## Document passage
----

The Acholis have been the main (but not the only) targets of LRA violence and are also the community from which he and most LRA fighters come and in whose name they claim to speak.
The latest accord was signed by Henry Oryem Okello (perhaps himself an ethnic Acholi?) on behalf of the government and by Martin Ojul, the LRA’s peace delegation chairman. The Daily Monitor notes that the signing was was witnessed not only by the two delegations’ host there in Juba, the Vice-President of Southern Sudan and chief mediator Riek Machar, but also by observers from Kenya, Mozambique, South Africa and Tanzania.
That indicates significant African-state buy-in and support for the agreement.
That report from The Daily Monitor gives these further details:
- The agreement on comprehensive solutions handles issues of participation in national politics, system of government, inclusiveness in participation in the government, ensuring equal opportunities, participation in state institutions, the judiciary, security organs, Internally Displaced Persons, reconstruction of Northern Uganda, land and restocking of cattle in the war affected areas.
“The parties agree that members of the LRA who are willing and qualify shall be integrated into the national armed forces and other security agencies in accordance with subsequent agreements between the parties” the draft copy obtained by Daily Monitor indicates.
The two parties also agreed that the children of the departed LRA combatants shall benefit alongside other conflict-affected children from the Universal Primary Education and Universal Post-Primary Education and Training.
On land, the parties agreed that fair and equitable compensation shall be payable in case of expropriation of land.
“No expropriation shall be allowed except in the public interest and in accordance with the law” the agreement reads.
It states that land owners whose land has been used for settlement of IDPs or establishment of barracks and detaches, will be entitled to repossess their land or to receive fair and just compensation.
“The government shall strengthen and fast track re-stocking programmes in the affected areas by committing additional resources to mitigate the effect of losses of livestock taking into account individual losses and the need to improve the quality of livestock in the affected areas,” the draft copy of the agreement said.
“The parties affirm the principle of proportional representation and agree to adopt security measures.
On the system of governance, the parties agreed that government shall, through the Equal Opportunities Commission, review and assess the nature and extent of any regional or ethnic imbalances and disparities in participation in central government institutions and shall take all necessary steps to remedy any anomalies.

----

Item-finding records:
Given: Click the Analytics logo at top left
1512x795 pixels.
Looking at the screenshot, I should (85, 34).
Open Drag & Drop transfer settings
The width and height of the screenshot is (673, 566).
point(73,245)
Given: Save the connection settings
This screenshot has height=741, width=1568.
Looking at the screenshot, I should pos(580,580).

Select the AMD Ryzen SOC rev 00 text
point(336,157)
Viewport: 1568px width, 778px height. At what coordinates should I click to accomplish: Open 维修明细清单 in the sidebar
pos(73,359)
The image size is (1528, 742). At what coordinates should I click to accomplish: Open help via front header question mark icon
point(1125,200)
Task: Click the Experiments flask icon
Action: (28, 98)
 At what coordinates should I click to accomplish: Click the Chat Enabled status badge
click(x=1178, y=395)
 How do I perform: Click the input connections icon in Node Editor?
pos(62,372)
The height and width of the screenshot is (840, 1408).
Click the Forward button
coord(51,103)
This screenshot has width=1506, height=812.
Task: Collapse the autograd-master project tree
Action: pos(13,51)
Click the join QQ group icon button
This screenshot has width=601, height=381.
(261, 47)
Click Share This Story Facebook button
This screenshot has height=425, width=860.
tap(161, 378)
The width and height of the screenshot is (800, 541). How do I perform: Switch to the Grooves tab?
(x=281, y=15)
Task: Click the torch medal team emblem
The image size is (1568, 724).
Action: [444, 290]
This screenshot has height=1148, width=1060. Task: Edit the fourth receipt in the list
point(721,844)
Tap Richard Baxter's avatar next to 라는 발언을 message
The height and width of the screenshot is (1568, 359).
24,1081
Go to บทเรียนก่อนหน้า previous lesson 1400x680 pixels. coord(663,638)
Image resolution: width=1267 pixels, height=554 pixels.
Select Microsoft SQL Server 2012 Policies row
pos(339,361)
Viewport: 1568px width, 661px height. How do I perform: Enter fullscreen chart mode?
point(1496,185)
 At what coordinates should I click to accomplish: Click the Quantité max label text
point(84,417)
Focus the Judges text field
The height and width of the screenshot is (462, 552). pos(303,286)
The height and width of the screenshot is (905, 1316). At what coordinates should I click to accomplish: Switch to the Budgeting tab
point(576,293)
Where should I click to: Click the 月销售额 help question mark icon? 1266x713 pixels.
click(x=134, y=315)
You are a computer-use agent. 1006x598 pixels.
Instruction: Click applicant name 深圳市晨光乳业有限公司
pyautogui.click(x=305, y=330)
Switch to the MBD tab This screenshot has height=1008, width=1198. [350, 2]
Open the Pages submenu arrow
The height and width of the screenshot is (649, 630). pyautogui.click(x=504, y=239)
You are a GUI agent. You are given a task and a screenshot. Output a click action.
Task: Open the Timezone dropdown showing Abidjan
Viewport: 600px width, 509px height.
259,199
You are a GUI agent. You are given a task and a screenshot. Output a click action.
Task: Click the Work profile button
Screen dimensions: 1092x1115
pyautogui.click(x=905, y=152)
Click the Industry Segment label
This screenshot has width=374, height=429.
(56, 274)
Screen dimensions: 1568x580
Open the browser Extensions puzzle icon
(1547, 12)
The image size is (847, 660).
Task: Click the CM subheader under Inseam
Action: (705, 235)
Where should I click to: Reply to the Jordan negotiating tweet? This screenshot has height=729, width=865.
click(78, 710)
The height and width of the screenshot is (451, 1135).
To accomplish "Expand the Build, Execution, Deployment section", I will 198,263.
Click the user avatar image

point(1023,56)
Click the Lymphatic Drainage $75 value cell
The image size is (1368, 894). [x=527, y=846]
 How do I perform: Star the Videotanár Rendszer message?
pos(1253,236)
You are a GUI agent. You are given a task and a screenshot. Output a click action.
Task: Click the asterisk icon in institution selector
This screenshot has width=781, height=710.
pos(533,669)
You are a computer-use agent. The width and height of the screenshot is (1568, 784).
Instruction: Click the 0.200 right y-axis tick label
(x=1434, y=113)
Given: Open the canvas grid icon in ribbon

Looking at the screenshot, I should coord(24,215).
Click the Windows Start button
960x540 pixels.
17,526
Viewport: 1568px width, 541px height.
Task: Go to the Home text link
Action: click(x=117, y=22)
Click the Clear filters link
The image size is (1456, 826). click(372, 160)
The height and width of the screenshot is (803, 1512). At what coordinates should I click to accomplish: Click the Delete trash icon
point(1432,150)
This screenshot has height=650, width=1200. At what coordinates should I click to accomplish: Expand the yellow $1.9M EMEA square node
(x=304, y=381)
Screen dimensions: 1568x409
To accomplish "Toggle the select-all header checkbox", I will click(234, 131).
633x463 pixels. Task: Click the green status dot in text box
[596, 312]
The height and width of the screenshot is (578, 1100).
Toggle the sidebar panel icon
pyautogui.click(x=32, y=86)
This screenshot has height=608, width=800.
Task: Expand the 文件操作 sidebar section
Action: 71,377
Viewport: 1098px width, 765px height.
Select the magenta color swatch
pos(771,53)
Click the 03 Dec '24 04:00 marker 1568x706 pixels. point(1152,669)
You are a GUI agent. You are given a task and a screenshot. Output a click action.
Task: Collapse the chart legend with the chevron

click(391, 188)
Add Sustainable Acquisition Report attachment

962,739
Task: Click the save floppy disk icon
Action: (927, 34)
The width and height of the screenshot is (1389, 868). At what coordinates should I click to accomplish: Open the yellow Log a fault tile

----

## Direction A
From the passage on the Juba peace accord, list the countries that sent observers to witness the signing.
## Direction B
Carry the passage on the LRA peace accord forward from its final sentence.

## Expected answer A
Kenya, Mozambique, South Africa, Tanzania

## Expected answer B
Hat-tip to Jonathan Edelstein for having posted about this agreement on Headheeb.
He concludes with this:
- The talks have now adjourned to May 11 to address amnesty from the international war crimes charges against five key LRA leaders. This has proven an obstacle on a number of past occasions necause the Internatonal Criminal Court prosecutor’s office, which is the sole body authorized to withdraw the indictments, has declared that it won’t honor any amnesty agreed by the Ugandan government. With peace so close, and with a Ugandan accord potentially critical to other peacemaking efforts in the region, now is the time for the ICC to change its mind and, if necessary, participate directly in the Juba talks. Whatever the LRA’s atrocities, and they are both real and extreme, the international community’s abstract need to punish them does not outweigh what may be millions of central Africans’ best chance for peace and stability.
In connection with the ICC issue, I see that Elise Keppler and Richard Dicker of Human Rights Watch have recently been in Uganda. They have an article in The Monitor in which they argue:
- the warring parties and the mediators cannot bargain away prosecution of the LRA leaders who have been charged with grave crimes. Simply put, a solution that avoids meaningful justice will undercut the prospects for a durable peace.
I strongly disagree. First of all, these two– like so many other activists within the western-based human rights movement– seem to be completely conflating the concept of “justice” with the idea of the orderly working of a western-style criminal court (though goodness knows, even in the west there are numerous other ways in which the concept of “justice” is understood.) Secondly, the history of the world has been full of peace settlements in which perpetrators of even extremely grave conflict-era atrocities were not all prosecuted; and many of those peace agreements have proven remarkably durable over time. (Perhaps if Keppler and Dicker really want to hold perpetrators of very serious conflict-era atrocities to account in a criminal court, they might start closer to HRW’s home and start agitating for the prosecution of the US’s very own ‘shock and awe” campaigns around the world??)
Keppler and Dicker write that they did go visit some of the members of the IDP communities in northern Uganda. And they write this about what they learned and heard there:
- Nearly all those we met in displaced camps expressed an intense desire to return to their homes. A number conveyed real concern that prosecution of LRA leaders could further delay their departure and therefore saw the ICC as an obstacle. A distinct vocal minority, however, declared a desire to see those most responsible brought to trial, although they questioned how the ICC could arrest those it had charged.
I read this as them clearly conceding that most of the people they heard from in the camps saw the ICC as an obstacle– which tracks exactly with my own findings when I was in northern Uganda last summer. But Keppler and Dicker– no doubt writing after their own return either to the comforts of a decent hotel in Kampala, or perhaps after a return to their comfortable homes and well-equipped offices in New York– blithely assume that they know what’s best for these people! (It would be nice if they had written a little more about the extremely bleak, comfortless, and often actually lethal conditions inside the IDP camps there.)
It is also faintly hilarious when they write: “A peace worth having cannot rest on impunity. It is up to key players such as the UN Secretary-General’s special envoy, former Mozambican President Joaquim Chissano to convey this message loud and clear at the Juba talks.”
Chissano, after all, was the far-sighted leader of Mozambique’s Frelimo government who intitiated and then concluded a peace agreement with the Renamo insurgents that was based precisely on the approach of using a blanket amnesty for all perpetrators of conflict-era violence (of which there had been considerable amounts), and on traditional healing and sociopolitical reconstruction.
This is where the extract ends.